Re: Bypassing cursors in postgres_fdw to enable parallel plans

From: Rafia Sabih <rafia(dot)pghackers(at)gmail(dot)com>
To: Robert Haas <robertmhaas(at)gmail(dot)com>
Cc: Andy Fan <zhihuifan1213(at)163(dot)com>, PostgreSQL Hackers <pgsql-hackers(at)lists(dot)postgresql(dot)org>
Subject: Re: Bypassing cursors in postgres_fdw to enable parallel plans
Date: 2025-11-14 16:06:08
Message-ID: CA+FpmFfKtaRHcZ=tVQPRt0qt7xMGCotgbWZ9H0fpLoKA8=ZJjA@mail.gmail.com
Views: Whole Thread | Raw Message | Download mbox | Resend email
Thread:
Lists: pgsql-hackers

On Fri, 10 Oct 2025 at 22:02, Robert Haas <robertmhaas(at)gmail(dot)com> wrote:
>
> On Mon, Sep 29, 2025 at 10:51 AM Rafia Sabih <rafia(dot)pghackers(at)gmail(dot)com>
wrote:
> > I am back at this work with a rebased and revised patch. The new
version is rebased and has a change in approach.
> > Whenever we are using non-cursor mode, for the first cursor we are
always saving the tuples
> > in the tuplestore, this is because we do not have any means to know
beforehand how many cursors are required for the query.
>
> This might have the advantage of being simpler, but it's definitely
> worse. If we're only fetching one result set, which will be common,
> we'll buffer the whole thing in a tuplestore where that could
> otherwise be avoided. Maybe it's still best to go with this approach;
> not sure.
>
> > And when we switch to the next query then we do not have a way to fetch
the tuples for the previous query.
> > So, the tuples retrieved earlier for the first query were lost if not
saved.
> > I would highly appreciate your time and feedback for this.
>
> My suggestions are to work on the following areas:
>
> 1. Automated testing. The patch has no regression tests, and won't get
> committed without those.
>
> 2. Manual testing. How does the performance with this new option
> compare to the existing method? The answer might be different for
> small result sets that fit in memory and large ones that spill to
> disk, and will certainly also depend on how productive parallel query
> can be on the remote side; but I think you want to do and post on this
> list some measurements showing the best and worst case for the patch.
>
> 3. Patch clean-up. There are plenty of typos and whitespace-only
> changes in the patch.
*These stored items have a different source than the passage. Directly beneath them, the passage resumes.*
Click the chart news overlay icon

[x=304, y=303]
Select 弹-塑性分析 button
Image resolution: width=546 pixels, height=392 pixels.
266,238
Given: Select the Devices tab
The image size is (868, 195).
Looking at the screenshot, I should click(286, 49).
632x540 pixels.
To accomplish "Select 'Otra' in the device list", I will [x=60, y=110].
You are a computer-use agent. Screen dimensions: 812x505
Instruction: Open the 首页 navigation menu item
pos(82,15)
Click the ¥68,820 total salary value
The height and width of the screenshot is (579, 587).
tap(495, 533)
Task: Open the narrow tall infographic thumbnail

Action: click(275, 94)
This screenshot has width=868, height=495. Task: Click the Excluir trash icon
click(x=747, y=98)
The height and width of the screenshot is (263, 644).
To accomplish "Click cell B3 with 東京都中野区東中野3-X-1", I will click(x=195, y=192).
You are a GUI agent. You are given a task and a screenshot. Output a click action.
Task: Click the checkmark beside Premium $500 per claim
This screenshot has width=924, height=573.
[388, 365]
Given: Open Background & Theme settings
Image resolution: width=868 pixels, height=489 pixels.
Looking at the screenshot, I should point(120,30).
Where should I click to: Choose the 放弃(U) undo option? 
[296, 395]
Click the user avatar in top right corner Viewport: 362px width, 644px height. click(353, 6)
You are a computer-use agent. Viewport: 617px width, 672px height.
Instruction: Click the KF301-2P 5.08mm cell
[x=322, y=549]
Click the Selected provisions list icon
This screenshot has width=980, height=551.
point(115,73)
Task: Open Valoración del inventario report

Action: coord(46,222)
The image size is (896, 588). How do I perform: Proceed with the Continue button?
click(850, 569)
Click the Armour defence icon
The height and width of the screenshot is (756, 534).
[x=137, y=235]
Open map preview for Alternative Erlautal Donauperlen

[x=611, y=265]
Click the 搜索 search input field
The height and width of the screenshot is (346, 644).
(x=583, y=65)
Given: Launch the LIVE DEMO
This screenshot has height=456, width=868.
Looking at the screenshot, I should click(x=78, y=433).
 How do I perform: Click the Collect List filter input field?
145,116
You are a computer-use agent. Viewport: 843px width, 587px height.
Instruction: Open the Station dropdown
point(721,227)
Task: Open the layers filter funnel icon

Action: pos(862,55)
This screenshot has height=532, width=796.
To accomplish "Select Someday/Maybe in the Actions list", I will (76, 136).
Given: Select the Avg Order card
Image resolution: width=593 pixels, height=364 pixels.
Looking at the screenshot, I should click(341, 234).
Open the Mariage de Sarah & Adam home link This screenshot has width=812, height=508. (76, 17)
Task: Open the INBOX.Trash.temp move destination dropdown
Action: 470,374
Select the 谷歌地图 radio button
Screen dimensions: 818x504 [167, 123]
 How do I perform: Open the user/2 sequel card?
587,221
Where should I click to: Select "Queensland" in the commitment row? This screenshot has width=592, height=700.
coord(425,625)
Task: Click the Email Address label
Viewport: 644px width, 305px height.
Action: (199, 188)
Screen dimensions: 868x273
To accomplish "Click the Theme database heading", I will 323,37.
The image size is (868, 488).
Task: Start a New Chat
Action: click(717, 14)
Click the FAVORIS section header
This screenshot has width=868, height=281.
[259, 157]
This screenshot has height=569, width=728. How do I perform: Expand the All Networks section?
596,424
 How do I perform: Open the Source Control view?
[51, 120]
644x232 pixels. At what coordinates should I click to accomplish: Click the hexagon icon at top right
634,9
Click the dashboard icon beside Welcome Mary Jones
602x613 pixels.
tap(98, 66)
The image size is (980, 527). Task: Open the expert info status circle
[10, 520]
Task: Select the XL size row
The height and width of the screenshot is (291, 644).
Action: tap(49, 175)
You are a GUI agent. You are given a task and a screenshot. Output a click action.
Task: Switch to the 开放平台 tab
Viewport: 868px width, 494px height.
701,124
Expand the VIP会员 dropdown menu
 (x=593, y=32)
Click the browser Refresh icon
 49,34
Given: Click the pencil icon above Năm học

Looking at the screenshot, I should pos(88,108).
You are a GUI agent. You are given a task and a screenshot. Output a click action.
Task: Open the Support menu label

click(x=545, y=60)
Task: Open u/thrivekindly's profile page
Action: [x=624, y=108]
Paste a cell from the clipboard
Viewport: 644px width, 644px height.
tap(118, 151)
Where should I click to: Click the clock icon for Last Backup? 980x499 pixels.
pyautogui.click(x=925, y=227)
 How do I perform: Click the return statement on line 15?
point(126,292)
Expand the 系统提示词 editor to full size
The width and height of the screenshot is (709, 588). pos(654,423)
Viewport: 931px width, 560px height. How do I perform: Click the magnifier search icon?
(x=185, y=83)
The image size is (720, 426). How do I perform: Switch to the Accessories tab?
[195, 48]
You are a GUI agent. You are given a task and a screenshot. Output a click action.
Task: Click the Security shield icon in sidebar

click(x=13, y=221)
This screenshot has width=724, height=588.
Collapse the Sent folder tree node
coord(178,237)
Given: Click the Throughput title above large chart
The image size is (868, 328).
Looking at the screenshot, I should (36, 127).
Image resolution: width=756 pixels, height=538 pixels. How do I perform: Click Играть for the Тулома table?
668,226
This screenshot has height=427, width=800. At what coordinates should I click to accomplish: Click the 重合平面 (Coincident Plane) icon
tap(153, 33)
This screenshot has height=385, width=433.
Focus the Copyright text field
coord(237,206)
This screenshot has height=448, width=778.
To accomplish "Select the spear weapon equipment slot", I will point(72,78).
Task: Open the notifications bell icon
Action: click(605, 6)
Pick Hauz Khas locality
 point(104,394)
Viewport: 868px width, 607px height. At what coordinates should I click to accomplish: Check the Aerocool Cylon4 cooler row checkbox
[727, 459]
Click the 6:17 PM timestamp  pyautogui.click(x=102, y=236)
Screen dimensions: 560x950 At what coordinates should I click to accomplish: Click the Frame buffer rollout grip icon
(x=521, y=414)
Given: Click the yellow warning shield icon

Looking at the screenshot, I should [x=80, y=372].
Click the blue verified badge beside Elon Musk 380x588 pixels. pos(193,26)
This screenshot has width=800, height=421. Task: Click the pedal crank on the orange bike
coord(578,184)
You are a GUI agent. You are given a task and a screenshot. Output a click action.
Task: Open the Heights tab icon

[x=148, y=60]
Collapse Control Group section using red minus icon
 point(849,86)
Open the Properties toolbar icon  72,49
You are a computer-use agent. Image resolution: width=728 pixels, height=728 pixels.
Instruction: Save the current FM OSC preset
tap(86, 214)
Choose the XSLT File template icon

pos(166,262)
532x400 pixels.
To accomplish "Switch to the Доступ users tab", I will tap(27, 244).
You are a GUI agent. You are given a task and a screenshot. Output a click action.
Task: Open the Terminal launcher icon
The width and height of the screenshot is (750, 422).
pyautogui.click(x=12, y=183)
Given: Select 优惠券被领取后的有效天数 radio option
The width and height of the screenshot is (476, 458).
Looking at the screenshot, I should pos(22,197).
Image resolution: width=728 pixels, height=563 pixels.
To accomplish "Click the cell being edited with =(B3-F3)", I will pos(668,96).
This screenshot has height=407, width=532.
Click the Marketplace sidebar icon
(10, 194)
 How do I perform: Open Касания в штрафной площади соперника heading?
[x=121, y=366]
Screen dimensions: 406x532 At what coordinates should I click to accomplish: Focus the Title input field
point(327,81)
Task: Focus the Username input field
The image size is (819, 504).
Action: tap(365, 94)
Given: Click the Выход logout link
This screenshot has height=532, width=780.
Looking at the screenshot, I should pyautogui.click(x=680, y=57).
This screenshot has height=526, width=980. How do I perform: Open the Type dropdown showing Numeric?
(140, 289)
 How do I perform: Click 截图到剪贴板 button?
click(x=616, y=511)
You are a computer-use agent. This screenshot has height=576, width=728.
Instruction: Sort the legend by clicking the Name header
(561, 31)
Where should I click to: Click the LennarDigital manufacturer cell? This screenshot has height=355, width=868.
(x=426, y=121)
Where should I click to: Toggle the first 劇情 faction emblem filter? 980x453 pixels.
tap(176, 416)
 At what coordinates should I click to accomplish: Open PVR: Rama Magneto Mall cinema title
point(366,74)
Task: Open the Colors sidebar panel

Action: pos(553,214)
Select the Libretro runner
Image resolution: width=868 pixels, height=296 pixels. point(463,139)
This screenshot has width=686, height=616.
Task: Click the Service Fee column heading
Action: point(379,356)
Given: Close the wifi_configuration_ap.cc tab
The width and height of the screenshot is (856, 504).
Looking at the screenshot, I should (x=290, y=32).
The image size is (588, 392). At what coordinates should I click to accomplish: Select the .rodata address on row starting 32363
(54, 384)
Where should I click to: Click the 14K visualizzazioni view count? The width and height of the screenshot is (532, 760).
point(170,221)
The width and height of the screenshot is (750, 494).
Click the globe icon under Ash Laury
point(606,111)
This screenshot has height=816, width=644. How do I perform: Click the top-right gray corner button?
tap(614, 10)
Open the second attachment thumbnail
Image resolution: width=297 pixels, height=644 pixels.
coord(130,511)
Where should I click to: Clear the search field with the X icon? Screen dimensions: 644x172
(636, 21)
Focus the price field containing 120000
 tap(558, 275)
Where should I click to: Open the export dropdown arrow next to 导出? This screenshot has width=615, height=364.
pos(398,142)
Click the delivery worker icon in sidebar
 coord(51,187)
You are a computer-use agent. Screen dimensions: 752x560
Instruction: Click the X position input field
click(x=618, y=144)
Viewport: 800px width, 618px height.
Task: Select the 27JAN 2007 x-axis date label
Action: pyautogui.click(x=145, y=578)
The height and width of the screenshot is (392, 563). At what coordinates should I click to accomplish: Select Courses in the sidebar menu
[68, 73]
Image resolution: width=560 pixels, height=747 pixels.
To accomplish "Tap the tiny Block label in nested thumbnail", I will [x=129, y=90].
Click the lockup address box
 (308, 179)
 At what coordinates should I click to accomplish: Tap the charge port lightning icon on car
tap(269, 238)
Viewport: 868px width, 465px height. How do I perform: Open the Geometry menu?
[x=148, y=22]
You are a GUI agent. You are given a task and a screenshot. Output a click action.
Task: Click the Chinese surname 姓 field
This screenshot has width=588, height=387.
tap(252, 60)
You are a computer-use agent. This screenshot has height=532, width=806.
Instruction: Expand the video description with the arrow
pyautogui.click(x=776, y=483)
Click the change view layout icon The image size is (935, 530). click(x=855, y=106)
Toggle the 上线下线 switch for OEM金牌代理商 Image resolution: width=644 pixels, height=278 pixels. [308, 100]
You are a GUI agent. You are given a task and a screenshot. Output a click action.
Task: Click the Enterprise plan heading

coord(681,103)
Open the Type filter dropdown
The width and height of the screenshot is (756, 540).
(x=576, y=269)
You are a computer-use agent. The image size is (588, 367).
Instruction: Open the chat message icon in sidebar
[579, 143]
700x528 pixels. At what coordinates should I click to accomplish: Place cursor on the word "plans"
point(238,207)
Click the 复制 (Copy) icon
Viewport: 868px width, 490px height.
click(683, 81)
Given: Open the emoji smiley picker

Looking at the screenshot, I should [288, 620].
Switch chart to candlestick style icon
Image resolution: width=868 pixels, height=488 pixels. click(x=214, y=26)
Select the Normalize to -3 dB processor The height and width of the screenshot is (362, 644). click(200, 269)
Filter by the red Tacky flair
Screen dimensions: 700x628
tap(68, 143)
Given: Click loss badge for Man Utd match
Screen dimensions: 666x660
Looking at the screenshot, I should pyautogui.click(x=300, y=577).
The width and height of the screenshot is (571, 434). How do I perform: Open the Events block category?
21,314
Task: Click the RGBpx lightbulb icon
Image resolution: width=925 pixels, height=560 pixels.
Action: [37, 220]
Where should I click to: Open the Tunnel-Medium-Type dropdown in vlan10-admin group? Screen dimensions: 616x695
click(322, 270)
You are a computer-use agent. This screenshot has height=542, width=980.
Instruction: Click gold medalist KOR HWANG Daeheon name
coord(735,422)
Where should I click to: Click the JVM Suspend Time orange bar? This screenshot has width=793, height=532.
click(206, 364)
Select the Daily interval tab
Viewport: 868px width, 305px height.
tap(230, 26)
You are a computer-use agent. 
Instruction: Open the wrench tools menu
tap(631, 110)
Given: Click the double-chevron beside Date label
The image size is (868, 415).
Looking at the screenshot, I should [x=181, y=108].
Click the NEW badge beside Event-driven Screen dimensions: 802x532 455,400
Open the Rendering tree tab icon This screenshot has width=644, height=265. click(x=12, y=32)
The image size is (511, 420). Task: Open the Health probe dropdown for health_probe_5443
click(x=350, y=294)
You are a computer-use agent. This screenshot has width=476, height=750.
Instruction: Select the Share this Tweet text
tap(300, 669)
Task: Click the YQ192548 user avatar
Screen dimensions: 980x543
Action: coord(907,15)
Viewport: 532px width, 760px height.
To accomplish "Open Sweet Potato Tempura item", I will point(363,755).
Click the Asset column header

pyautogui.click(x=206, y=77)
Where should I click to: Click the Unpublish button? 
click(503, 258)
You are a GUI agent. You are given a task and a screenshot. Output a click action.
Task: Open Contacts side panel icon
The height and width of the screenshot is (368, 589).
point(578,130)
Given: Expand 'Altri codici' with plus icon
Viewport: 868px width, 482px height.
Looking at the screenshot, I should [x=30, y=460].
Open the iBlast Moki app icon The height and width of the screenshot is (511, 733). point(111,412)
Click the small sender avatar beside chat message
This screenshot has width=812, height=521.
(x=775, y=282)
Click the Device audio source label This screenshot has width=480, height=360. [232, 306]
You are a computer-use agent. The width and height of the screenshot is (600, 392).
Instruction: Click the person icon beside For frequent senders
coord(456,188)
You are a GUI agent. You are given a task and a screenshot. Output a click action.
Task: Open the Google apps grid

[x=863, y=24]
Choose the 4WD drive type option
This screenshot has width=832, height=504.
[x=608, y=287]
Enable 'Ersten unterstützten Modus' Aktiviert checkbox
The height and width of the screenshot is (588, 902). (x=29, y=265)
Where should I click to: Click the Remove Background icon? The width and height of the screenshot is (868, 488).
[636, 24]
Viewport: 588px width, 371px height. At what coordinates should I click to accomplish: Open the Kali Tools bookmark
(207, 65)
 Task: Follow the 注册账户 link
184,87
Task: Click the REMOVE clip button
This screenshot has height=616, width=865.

It's best to clean those up. Running pgindent is
> a good idea too. Some places could use comments.
>
> --
> Robert Haas
> EDB: http://www.enterprisedb.com

Thank you Robert, for reviewing this patch. On going through the patch
more, I realised this was not equipped to handle the cases when there are
more than two active cursors. So to accommodate such a case, I now modified
the new struct for saving the previous query to a list of such structs.
Also, it turns out we need not to save the tuples in case this is an active
cursor, so we only populate the associated tuplestore only when we need to
create a new cursor when the old cursor is not completely done.

In this version I have added the regression tests as well. I wanted to test
this patch for all the cases of postgres_fdw, the only way I could figure
out how to do this was to test the select statements with the new GUC.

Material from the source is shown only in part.